▸ **Task objective**:
An exact reproduction of the lines from the one with "The image size is (1568, 774)." to the end of the data below is required. No other lines may be included.

▸ **Excerpts from a dataset**:

********************

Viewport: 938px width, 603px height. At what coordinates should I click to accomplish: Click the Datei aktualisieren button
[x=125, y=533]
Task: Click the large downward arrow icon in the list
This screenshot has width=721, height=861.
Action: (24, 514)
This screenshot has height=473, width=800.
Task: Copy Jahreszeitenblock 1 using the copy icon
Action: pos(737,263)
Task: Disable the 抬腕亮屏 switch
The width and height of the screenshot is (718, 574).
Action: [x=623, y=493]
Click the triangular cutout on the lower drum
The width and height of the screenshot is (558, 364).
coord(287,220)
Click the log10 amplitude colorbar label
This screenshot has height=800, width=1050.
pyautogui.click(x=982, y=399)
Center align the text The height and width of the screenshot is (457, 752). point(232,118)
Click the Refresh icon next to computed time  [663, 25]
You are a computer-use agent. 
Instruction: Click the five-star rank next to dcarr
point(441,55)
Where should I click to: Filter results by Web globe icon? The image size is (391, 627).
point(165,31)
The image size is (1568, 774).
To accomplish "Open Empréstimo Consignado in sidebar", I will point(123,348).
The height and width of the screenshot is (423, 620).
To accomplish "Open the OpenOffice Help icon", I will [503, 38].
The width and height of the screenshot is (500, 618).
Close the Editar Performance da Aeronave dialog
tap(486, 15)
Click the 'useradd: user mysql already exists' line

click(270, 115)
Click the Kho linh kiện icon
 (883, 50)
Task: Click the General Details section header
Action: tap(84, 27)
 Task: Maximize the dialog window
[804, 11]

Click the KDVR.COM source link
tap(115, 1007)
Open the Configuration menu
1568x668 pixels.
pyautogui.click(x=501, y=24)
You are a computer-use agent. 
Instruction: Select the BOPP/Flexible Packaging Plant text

********************

▸ **Output for this task**:
The image size is (1568, 774).
To accomplish "Open Empréstimo Consignado in sidebar", I will point(123,348).
The height and width of the screenshot is (423, 620).
To accomplish "Open the OpenOffice Help icon", I will [503, 38].
The width and height of the screenshot is (500, 618).
Close the Editar Performance da Aeronave dialog
tap(486, 15)
Click the 'useradd: user mysql already exists' line

click(270, 115)
Click the Kho linh kiện icon
 (883, 50)
Task: Click the General Details section header
Action: tap(84, 27)
 Task: Maximize the dialog window
[804, 11]

Click the KDVR.COM source link
tap(115, 1007)
Open the Configuration menu
1568x668 pixels.
pyautogui.click(x=501, y=24)
You are a computer-use agent. 
Instruction: Select the BOPP/Flexible Packaging Plant text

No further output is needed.